His name is associated with Stargardt disease, an hereditary eye disease that is one of the most common causes of childhood macular degeneration….
|Born||Karl Stargardt4 December 1875|
|Died||2 April 1927 (aged 51)|
Who discovered Stargardt disease?
Stargardt’s Disease It’s named after German eye doctor Karl Stargardt, who discovered it in 1901. It affects about one in 10,000 children in the U.S. Although the disease starts before age 20, you may not notice vision loss until age 30 to 40.
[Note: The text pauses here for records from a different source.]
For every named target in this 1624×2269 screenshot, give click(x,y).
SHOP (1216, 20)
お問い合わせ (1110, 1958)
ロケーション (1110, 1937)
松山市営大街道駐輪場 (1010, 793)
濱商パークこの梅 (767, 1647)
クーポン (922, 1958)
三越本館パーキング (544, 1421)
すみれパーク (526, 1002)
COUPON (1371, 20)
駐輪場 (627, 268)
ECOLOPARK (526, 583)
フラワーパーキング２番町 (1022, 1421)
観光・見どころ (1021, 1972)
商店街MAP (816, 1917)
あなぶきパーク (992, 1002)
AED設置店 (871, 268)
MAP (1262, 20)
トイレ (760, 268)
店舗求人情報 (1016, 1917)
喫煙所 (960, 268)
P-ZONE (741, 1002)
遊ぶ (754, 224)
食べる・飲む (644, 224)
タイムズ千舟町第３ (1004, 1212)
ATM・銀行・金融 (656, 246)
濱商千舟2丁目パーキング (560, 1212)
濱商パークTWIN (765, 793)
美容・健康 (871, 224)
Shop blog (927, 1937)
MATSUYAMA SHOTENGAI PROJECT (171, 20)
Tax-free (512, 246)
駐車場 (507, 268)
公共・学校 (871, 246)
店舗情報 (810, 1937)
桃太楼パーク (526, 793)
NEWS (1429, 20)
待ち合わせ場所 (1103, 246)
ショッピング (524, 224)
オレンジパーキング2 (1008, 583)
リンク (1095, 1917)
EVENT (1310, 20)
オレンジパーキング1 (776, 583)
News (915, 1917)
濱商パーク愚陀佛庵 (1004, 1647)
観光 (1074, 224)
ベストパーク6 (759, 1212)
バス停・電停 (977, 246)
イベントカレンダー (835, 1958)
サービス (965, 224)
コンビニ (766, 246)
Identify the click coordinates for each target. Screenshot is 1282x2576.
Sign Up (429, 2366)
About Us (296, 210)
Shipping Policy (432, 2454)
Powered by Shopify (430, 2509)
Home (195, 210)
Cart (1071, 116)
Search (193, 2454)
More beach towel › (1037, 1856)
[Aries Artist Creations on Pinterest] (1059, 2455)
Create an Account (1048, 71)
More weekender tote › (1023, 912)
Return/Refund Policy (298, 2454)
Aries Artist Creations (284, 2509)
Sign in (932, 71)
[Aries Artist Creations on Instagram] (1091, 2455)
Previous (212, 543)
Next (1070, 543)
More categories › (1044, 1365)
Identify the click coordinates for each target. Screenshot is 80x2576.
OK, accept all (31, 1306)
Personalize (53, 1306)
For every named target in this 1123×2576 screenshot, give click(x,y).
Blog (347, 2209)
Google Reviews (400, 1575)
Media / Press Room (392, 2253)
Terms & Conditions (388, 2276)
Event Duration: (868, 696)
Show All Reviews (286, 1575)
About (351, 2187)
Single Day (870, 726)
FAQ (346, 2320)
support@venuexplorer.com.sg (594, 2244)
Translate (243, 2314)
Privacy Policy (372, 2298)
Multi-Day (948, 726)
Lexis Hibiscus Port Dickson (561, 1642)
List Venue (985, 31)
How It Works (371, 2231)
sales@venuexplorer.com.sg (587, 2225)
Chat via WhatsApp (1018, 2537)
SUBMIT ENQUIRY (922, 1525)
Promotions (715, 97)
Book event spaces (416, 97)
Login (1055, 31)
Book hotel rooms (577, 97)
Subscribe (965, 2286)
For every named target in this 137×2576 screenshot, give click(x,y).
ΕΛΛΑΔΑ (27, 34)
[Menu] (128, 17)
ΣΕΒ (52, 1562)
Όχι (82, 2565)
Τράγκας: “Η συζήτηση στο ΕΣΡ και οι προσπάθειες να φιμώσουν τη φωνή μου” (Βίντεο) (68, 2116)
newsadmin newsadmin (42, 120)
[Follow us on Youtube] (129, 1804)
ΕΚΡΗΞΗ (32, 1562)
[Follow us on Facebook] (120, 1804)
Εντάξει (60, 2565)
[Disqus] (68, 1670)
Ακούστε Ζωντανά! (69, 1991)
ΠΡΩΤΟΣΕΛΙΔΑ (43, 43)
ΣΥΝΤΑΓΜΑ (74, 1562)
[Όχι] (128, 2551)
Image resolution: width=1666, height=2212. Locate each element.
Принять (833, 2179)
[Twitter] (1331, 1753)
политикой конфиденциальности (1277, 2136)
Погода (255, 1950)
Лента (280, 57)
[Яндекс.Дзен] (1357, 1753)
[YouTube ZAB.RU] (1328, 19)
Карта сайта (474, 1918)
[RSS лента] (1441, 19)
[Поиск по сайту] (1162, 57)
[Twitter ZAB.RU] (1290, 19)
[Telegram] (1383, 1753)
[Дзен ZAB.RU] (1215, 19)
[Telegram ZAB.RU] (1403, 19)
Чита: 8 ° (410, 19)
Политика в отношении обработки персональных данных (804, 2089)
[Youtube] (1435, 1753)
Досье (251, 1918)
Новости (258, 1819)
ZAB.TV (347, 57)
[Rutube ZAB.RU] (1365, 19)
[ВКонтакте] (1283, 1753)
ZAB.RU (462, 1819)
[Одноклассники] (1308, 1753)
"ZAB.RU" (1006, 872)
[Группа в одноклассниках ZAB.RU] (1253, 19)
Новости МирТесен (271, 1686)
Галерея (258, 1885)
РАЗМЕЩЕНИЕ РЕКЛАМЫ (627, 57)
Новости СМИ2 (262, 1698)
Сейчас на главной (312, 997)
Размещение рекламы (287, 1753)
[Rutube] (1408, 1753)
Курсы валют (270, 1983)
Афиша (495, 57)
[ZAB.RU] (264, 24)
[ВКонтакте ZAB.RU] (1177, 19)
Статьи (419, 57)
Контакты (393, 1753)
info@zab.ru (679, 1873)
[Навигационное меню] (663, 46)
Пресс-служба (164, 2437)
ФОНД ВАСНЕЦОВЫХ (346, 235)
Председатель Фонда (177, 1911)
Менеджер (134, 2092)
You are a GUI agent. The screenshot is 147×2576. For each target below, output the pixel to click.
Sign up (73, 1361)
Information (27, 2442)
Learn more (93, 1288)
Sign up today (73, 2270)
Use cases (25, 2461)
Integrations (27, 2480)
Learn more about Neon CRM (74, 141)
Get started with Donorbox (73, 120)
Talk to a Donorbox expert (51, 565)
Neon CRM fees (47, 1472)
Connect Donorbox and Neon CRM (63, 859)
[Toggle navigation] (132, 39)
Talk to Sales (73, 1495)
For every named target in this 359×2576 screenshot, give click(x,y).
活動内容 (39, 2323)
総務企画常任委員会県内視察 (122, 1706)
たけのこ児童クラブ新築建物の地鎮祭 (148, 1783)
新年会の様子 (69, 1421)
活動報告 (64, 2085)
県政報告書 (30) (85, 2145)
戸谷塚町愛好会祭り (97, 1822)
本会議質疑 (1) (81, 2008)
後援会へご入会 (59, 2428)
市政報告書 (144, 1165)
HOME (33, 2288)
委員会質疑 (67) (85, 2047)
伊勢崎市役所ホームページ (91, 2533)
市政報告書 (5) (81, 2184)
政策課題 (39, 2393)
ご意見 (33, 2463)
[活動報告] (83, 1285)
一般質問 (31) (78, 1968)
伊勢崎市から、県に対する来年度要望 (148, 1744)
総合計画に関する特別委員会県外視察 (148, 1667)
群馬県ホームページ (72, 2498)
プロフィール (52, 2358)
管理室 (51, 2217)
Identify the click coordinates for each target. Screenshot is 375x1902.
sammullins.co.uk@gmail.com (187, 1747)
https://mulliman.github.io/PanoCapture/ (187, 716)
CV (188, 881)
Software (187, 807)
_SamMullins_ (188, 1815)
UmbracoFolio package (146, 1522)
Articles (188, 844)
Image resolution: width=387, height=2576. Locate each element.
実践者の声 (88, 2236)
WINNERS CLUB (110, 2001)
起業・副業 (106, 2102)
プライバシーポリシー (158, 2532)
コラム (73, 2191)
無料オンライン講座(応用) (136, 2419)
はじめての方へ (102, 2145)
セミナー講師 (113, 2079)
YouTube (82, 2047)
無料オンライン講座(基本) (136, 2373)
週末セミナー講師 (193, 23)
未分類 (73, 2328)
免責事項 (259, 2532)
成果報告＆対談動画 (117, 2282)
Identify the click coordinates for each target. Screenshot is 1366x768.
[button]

When was Stargardt disease discovered?
Of those cases, the most common cause is Stargardt disease, named for Karl Stargardt, a German ophthalmologist who first reported a case in his practice in 1901.
How rare is Stargardt?
Stargardt macular degeneration is the most common form of juvenile macular degeneration, the signs and symptoms of which begin in childhood. The estimated prevalence of Stargardt macular degeneration is 1 in 8,000 to 10,000 individuals.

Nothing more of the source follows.